Art Basel to Run New Paris Art Fair. Just Don’t Call it ‘Art Basel Paris.’

Art Basel already runs glamour-filled art fairs in Switzerland, Miami Beach and Hong Kong. Now, it’s heading to Paris.

In an announcement likely to stun the art world, the organization that runs the glittering Grand Palais in Paris announced on Wednesday that MCH Group, the owner of the Art Basel brand, would set up a new contemporary art fair to run in the venue each October.

MCH Group will take over the slot previously held by the FIAC contemporary art fair, the organization, the Réunion des Musées Nationaux-Grand Palais, added.

The news will surprise many in the art world, as FIAC was a venerable French institution that has held fairs there for decades. Last year, President Emmanuel Macron of France held a reception for the fair, calling it the “nerve center of the art world.”

But a president’s backing was not enough to stop the change.

Chris Dercon, president of the Réunion des Musées Nationaux-Grand Palais, said in a telephone interview that he hoped Art Basel would set up an event that was more than an art fair, something he hoped would be “immersive.”

“That means art plus fashion, art plus design,” he said. “The plus is very important.”

He said that he wanted to see an art fair that engaged with the wider culture of Paris.
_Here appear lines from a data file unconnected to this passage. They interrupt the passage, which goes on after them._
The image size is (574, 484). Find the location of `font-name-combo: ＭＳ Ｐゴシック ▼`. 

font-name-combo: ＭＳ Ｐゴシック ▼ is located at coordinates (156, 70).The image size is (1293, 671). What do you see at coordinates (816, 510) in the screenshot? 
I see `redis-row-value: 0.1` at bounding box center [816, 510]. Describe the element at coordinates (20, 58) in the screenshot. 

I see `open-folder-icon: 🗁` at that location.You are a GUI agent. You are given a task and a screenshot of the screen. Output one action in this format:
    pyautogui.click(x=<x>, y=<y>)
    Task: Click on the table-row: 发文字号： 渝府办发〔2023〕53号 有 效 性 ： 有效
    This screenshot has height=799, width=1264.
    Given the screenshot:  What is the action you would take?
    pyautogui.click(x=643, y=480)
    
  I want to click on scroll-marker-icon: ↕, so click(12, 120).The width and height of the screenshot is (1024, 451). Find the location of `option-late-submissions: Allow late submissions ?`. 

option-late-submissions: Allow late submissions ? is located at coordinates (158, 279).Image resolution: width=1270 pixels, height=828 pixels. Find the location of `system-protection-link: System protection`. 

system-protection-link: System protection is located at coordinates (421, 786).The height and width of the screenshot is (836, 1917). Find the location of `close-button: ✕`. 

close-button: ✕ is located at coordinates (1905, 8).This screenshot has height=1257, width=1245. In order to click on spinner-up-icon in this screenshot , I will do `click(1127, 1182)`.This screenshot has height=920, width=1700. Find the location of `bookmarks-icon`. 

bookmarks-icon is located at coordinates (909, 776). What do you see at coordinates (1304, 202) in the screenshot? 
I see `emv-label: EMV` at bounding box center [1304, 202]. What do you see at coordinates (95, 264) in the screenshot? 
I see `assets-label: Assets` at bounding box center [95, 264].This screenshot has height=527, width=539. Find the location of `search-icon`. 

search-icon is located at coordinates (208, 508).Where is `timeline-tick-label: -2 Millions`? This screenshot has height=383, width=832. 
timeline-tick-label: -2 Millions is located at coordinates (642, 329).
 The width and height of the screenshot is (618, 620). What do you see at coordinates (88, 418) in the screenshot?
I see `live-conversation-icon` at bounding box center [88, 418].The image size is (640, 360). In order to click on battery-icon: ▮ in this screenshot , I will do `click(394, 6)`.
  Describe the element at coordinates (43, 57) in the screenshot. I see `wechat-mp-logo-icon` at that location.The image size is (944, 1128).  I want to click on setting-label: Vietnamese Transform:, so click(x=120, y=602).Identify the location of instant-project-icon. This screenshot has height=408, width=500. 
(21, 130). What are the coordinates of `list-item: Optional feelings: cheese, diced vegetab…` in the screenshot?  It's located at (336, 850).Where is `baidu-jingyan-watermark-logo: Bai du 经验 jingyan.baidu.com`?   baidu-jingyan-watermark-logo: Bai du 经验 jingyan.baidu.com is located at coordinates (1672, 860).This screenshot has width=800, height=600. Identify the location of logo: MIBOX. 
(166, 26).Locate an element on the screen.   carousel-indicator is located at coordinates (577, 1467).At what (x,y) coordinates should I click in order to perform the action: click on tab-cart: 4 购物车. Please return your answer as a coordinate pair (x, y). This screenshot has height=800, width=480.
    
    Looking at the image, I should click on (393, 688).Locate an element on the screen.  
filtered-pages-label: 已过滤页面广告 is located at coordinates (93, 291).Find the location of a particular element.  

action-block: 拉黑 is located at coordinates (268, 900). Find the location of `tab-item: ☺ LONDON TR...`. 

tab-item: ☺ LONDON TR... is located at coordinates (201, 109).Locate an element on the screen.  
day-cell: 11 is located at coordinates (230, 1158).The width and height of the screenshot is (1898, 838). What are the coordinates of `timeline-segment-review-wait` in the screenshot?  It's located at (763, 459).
Dercon, previously director of the Tate Modern art museum in London and the Volksbühne theater in Berlin, has long been known for pushing an interdisciplinary approach to art.

Although Art Basel was “the mother” of art fairs, Dercon said, he did not want the new art fair to simply be another outpost for the brand. The new event will not be called Art Basel Paris, he said, adding that its name would be unveiled soon.

Marc Spiegler, Art Basel’s global director, said in a telephone interview that the company only had “a short runway” to the first event, but that he hoped to work with Paris’s whole “creative class,” not just its art galleries, museums and dealers. Much of that work would occur “outside the halls.”

The fair will have “a French touch,” he added. “People coming to Paris will expect to see the various French movements of the last 12 decades well reflected at high-level quality from strong galleries.”

The number of French galleries appearing in the fair will not be below the number seen at FIAC, he said, and the new fair will be organized by a largely French team.

RX Group, the organizers of FIAC, said in a statement that it “strongly regrets this decision taken abruptly by the public institution, at the end of a procedure which RX believes was hasty and flawed.”

“This is a huge disappointment for our teams and all the clients and partners who support us,” Michel Filzi, the president of RX France, said in the statement.

Spiegler wouldn’t comment on how the fair would be an improvement on FIAC, but said his cellphone had been “blowing up with text messages and DMs all day long” from galleries hoping to work with the fair given “the type of promotion we can do for them all over the world.”

The first two events will take place at the Grand Palais Éphémère, a temporary venue on the Champ-de-Mars in Paris, as the Grand Palais itself is undergoing renovations.